Artistas

Los cursis y John Lennon

Yoko Ono reunió a miles de personas para formar un símbolo de la paz y celebrar así en Central Park, en Nueva York, el que sería el 75 cumpleaños del cantante

ANNIE LEIBOVITZ Retrato de Yoko Ono y Lennon para la portada de «Rolling Stone»
ANNIE LEIBOVITZ Retrato de Yoko Ono y Lennon para la portada de «Rolling Stone»larazon

Yoko Ono reunió a miles de personas para formar un símbolo de la paz y celebrar así en Central Park, en Nueva York, el que sería el 75 cumpleaños del cantante

John Lennon hubiera cumplido setenta y cinco años ayer. Varios miles de neoyorquinos y turistas tomaron Central Park para formar con sus cuerpos el símbolo de la paz. Yoko Ono se mostró complacida: «A John le hubiera gustado». Creí que Yoko padecía hiperacusia. Implacable, forzó la mano de la ciudad para que hiciera efectiva la prohibición de música en Strawberry Fields, ese rinconcito del parque, a cincuenta metros de su piso en el Dakota, donde el gentío canturreaba las canciones del Beatle.

El circulito pacifista y el tipismo de pachuli encajan bien con la caricatura de Lennon, fomentada sin querer por él mismo, cuando imaginaba la hermandad universal en canciones tan endebles, fáciles o planas, frente a tantas otras maravillas de su repertorio, como «Imagine». Qué decir de la facilidad con la que apostaba por auténticos sinvergüenzas, buscavidas a los que quería redimir, por ejemplo Michael X, abanderado de la causa de Black Power más disparatado, arzobispo de la Violencia y, finalmente, ahorcado en Trinidad por asesinato. Lennon tenía el secreto del ADN del rock, pero fue suicida su decisión de poner a los Beatles en manos de un tiburón como Allen Klein. En esos días, sus amigos Richards y Jagger parecían felices de que Klein los representara. Claro que en 1970, a cambio de recuperar su libertad, los Stones regalaron al eficaz y temible mánager sus discos de los sesenta. Claro que los resbalones palidecen frente al tornado que cabalgó en los sesenta. Los Beatles publicaron discos monumentales. Su influencia rebasa aduanas musicales. Aquellos niños de la posguerra crecieron flechados con las canciones que facturaban los negros de América y cruzaron en motor hipersónico todas las etapas posibles del pop. La espiritualidad y el exotismo, la experimentación, los guiños a la alta cultura, el pacifismo y las drogas, la creatividad desbordada y la desconfianza ante las estructuras del poder comprimidos en un legado artístico inigualable.

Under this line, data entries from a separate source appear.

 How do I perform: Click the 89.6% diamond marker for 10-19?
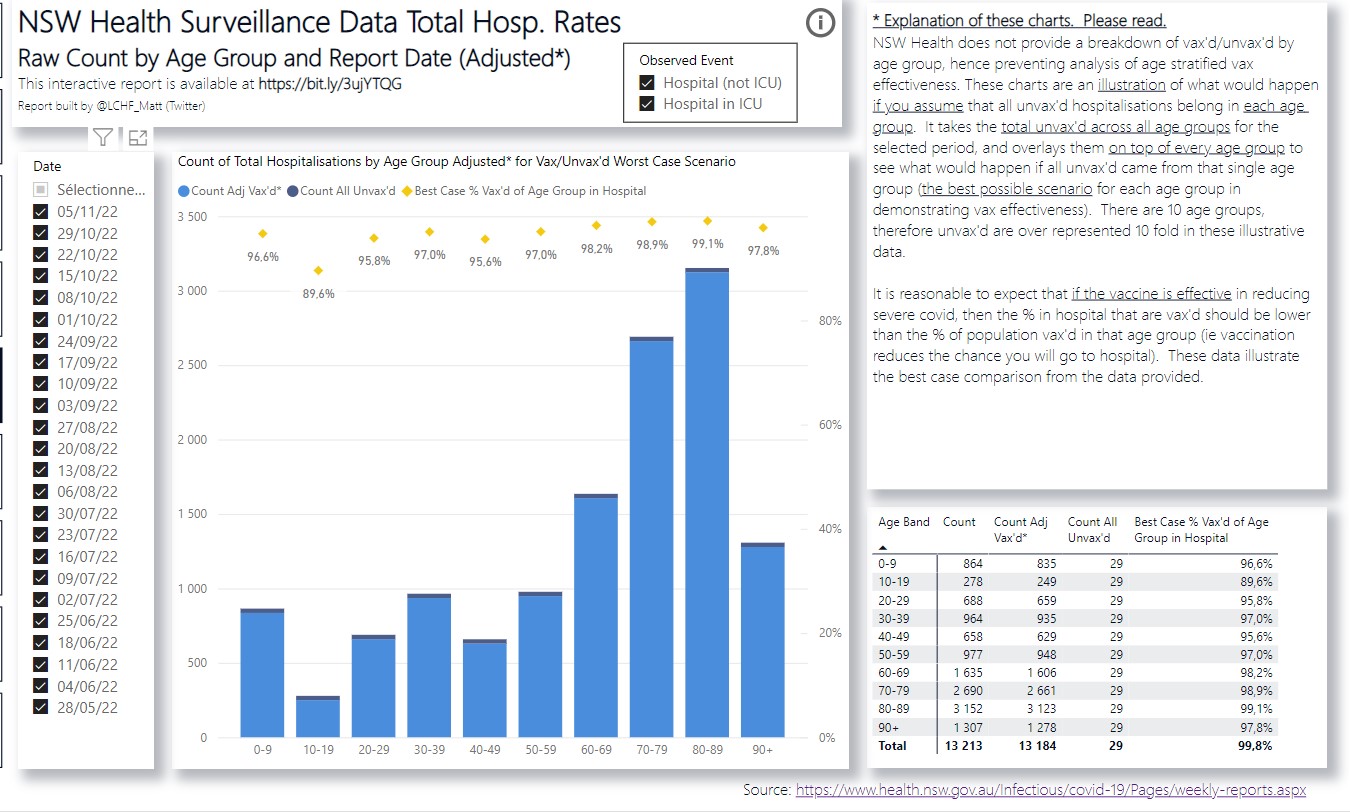pyautogui.click(x=318, y=270)
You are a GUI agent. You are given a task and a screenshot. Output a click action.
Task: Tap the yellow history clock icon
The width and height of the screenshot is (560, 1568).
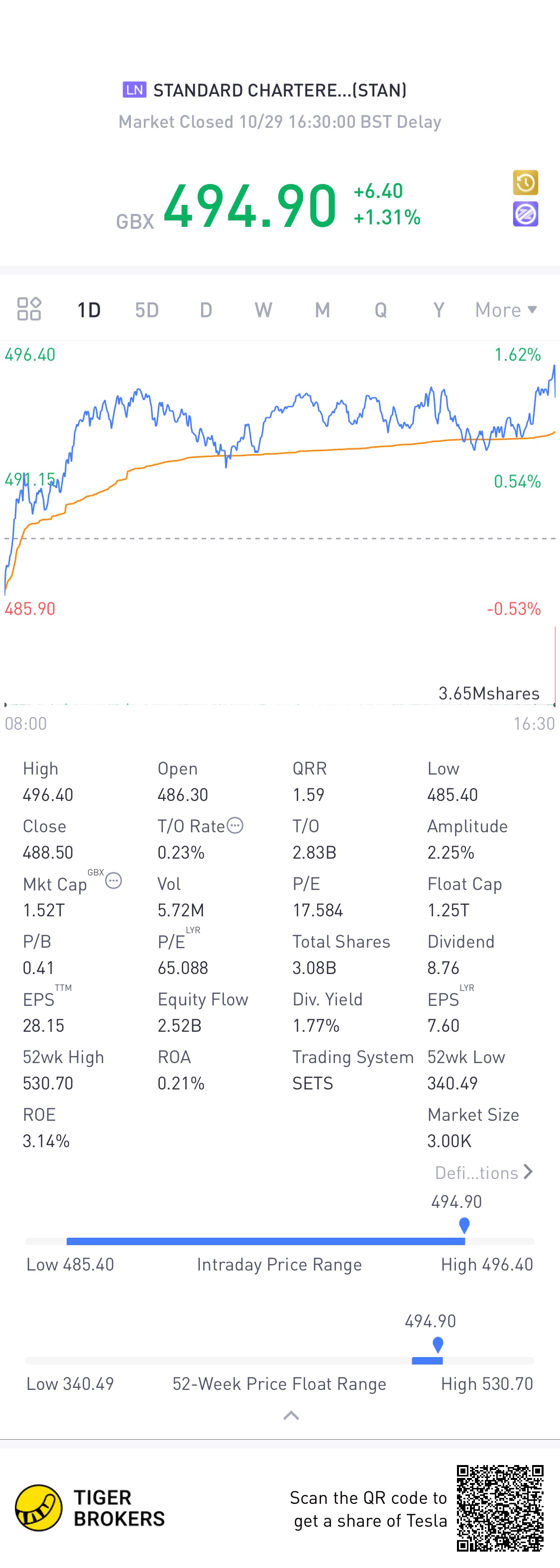[525, 182]
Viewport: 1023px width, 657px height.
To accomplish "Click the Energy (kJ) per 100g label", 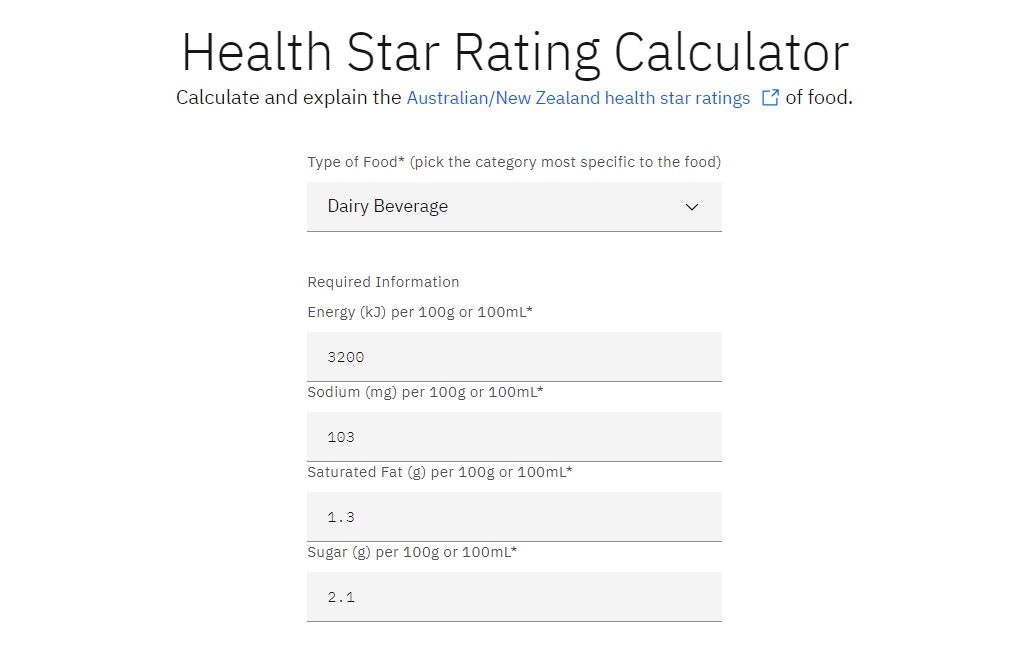I will tap(420, 312).
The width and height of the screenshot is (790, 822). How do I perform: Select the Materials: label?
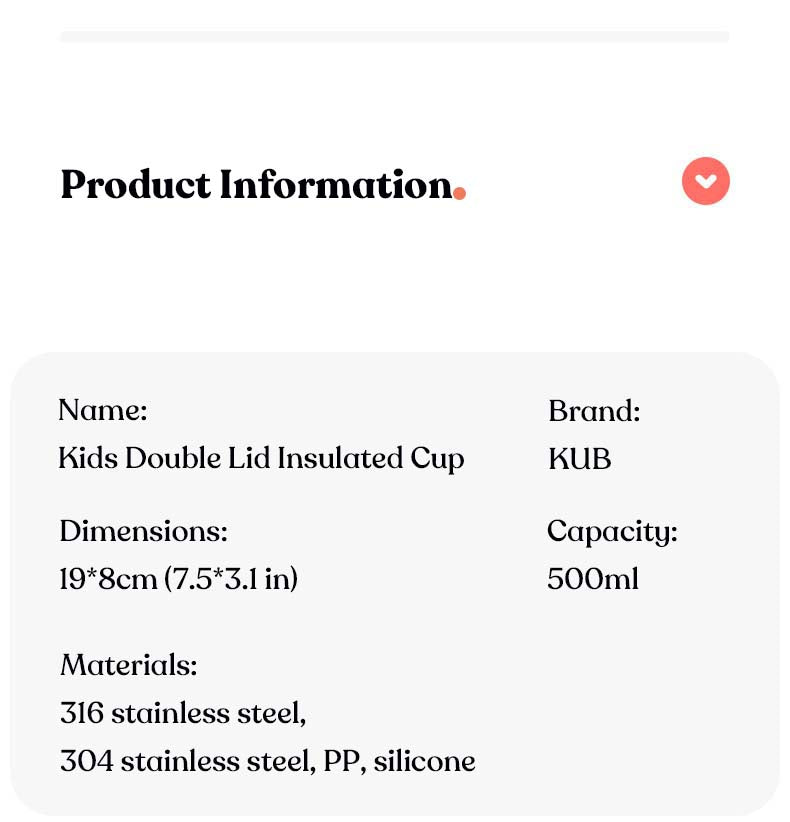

Hoy gusta aproximarse a Lennon desde la caricatura bienpensante construida a partir de sus frases contestatarias y su muerte violenta. La confianza en el género humano no le impidió intuir que cuatro egos en una pecera están condenados al canibalismo. Anuncia a sus compañeros que abandona los Beatles después del enésimo ochomil. O sea, tras el tortuoso «Abbey Road» (1969). Aunque sólo habían transcurrido siete años desde su primer éxito, «Love Me Do», parecían cuarentones. Una ilusión óptica: cuando rompen no pasaban de los 30 años. A la cegadora carrera del grupo le siguen, en el caso de John, obras irregulares y el célebre encierro en el Dakota junto a su esposa. Quería consagrarse a la vida conyugal, ver crecer a su hijo, Sean, al idilio con Yoko Ono, aunque el fin de semana perdido, año y medio durante el que vivió junto a la que había sido asistente de la pareja, May Pang, lo catapulta a una fiebre creativa y hedonista que le da para grabar tres discos, ir ciego de farlopa y alcohol por los clubes de California, volver a tocar, de forma privada, con Paul McCartney, y reconciliarse con Julian, su primer hijo, fruto del matrimonio con Cynthia. Algo no cuadra en la costa utopía del matrimonio Lennon/Ono, si bien toca aclarar que los Beatles, sin ella, también estaban kaput.

Lennon habría cumplido setenta y cinco, pero el corazón le petó a los cuarenta porque en diciembre de 1980 Mark David Chapman le descerrajó por la espalda, cinco proyectiles dum-dum. Horas antes, Annie Leibo-vitz había retratado a Lennon abrazado a su esposa, ella de negro, él desnudo, para la portada de «Rolling Stone». Después de que Chapman culminara su fantasía homicida llegó la canonización. Peor que las ruedas de prensa en la cama por la paz fue constatar la ocultación del artista glorioso bajo la tramoya de la beatificación laica. Su adoración acrítica anunciaba un cambio de paradigma: los músicos ya sólo merecerían atención por cualquier cosa, excepto por la música.